**Texto para leer**
—————
Me tomé la licencia de no leer
durante doce días, ó doscientas ochenta y ocho horas que es lo mismo. Una
licencia que me permitía indulgentemente elegir en que ocupar mi tiempo, una
licencia que concede la libertad que uno tiene. Y fui a ratos feliz incluso
pensé un par de veces que igual ya nunca más leería otra novela. ¿Y si se había
acabado todo y entraba a formar parte de la lista de gente que no lee nunca y
se congratula de ello? También he de decir que acariciar esa idea me daba a la
vez temor y sorpresa, como si algo dentro de mí hubiese muerto o se hubiese
cortado el hilo que me unía a los libros y ellos habían salido volando, como
una cometa abandonada que surca el aire a su suerte. Pero la cantidad de temor
que noté no fue suficiente para coger un libro y leer. Siguieron pasando días y
horas.
Leer me relaja y en esos días no
conseguía desconectar la maquinaria. Mi cuerpo y mi mente hiperactivos ellos de
por sí estaban a pleno rendimiento y segregaba adrenalina a mares. Entré en una
espiral de días frenéticos: durmiendo poco, hablando mucho, trabajando
demasiado y sin respirar. A veces no daba ni los cuartos ni las horas. Andaba
acelerada.
Comprendí que o paraba o acabaría
desquiciada, entonces mis ojos se encontraron con una solapa de un libro de
color lila, era el ‘Vizconde Demediado’
de Italo Calvino que lo había leído en el
1995, es decir, en el siglo pasado. La casualidad lo había puesto en mi
camino y las casualidades no existen.
Y una de esas tardes soleadas de
primavera mediterránea, con su luz azul transparente, abrí en un impulso súbito
y brusco el libro y me puse a leerlo, tarde minutos en encontrar la
concentración incluso instantes o medias horas, hasta que la historia se fundió
conmigo y empecé a pasar página tras página. Había claudicado y abandonado mi
asueto o experimento antiliterario o antinatural, desde mi trinchera de otras-tareas-por-hacer. Me había
rendido.
¿Puede uno dejar de leer de por
vida como quién deja de asistir algún acto al que ya no vuelve nunca más por
muchos años que viva? ¿Puede ocurrir eso? ¿Uno puede dejar de leer de un día
para otro cuando ha sido un ávido lector?
—————
**Filas de datos**
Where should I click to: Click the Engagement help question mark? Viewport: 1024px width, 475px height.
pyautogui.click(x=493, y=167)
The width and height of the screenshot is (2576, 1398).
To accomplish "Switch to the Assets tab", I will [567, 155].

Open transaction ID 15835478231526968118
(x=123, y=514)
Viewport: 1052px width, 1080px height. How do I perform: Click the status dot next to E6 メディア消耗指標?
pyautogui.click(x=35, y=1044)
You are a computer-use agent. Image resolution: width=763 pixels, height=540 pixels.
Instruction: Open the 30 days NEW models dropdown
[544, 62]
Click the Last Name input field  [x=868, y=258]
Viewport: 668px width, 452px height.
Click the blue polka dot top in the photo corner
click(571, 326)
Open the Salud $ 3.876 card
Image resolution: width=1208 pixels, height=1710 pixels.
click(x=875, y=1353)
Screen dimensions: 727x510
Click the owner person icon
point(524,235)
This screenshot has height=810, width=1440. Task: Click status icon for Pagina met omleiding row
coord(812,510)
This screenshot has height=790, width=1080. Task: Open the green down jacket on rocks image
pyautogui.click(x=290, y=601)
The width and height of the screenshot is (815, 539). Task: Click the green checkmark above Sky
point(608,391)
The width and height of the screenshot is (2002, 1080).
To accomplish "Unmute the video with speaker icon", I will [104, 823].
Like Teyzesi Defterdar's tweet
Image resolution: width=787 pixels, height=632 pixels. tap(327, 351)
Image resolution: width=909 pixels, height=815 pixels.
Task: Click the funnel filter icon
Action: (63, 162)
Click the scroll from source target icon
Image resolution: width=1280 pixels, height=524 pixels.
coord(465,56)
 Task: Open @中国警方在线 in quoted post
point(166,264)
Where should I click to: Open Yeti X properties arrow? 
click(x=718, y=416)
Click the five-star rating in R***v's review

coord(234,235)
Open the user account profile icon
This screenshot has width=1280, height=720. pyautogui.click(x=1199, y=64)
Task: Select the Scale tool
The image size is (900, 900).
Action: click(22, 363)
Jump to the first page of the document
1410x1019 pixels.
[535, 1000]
—————
**Tarea asignada A**
¿Puedes reproducir literalmente el tramo del texto sobre la pausa en la lectura que va desde "Y una de esas" hasta "un ávido lector?"?
**Tarea asignada B**
¿Podrías retomar el texto sobre la pausa en la lectura y seguir escribiéndolo a partir de donde se detiene?

**Respuesta esperada A**
Y una de esas tardes soleadas de
primavera mediterránea, con su luz azul transparente, abrí en un impulso súbito
y brusco el libro y me puse a leerlo, tarde minutos en encontrar la
concentración incluso instantes o medias horas, hasta que la historia se fundió
conmigo y empecé a pasar página tras página. Había claudicado y abandonado mi
asueto o experimento antiliterario o antinatural, desde mi trinchera de otras-tareas-por-hacer. Me había
rendido.
¿Puede uno dejar de leer de por
vida como quién deja de asistir algún acto al que ya no vuelve nunca más por
muchos años que viva? ¿Puede ocurrir eso? ¿Uno puede dejar de leer de un día
para otro cuando ha sido un ávido lector?

**Respuesta esperada B**
Y luego al día siguiente, en unas
cuantas horas leí: ‘Buenos días,
tristeza’ de Françoise Sagan, lo leí vorazmente como antes del lapsus o
rapto que tuve durante doce días.
Leí como antes, como siempre.
Como siempre será. Aunque a veces me engañe a mí misma como un espejismo
creyendo que puedo seguir siendo yo sin leer.
Porque reencontrarme con la
lectura, después de días experimentales, fue como encontrarme con un viejo
amigo que conoce toda mi vida, mis secretos y mis deseos.
Fue como si de pronto alguien
encendiera la luz del mundo y todo adquiriera otro color, otro tono, otra
textura.
Y la paz.
Ese trozo de paz y olvido que me
otorga el negro sobre blanco y una historia escrita por alguien hace mucho o
hace poco.
Reencontrarme con la lectura fue
delicioso: como un pastel recién hecho o un pan recién horneado a la hora de
merendar. Fue encontrar de nuevo la piedra angular desde donde todo nace, gira
y se apoya; la brújula que no deja desorientar; el talismán que asegura
felicidad.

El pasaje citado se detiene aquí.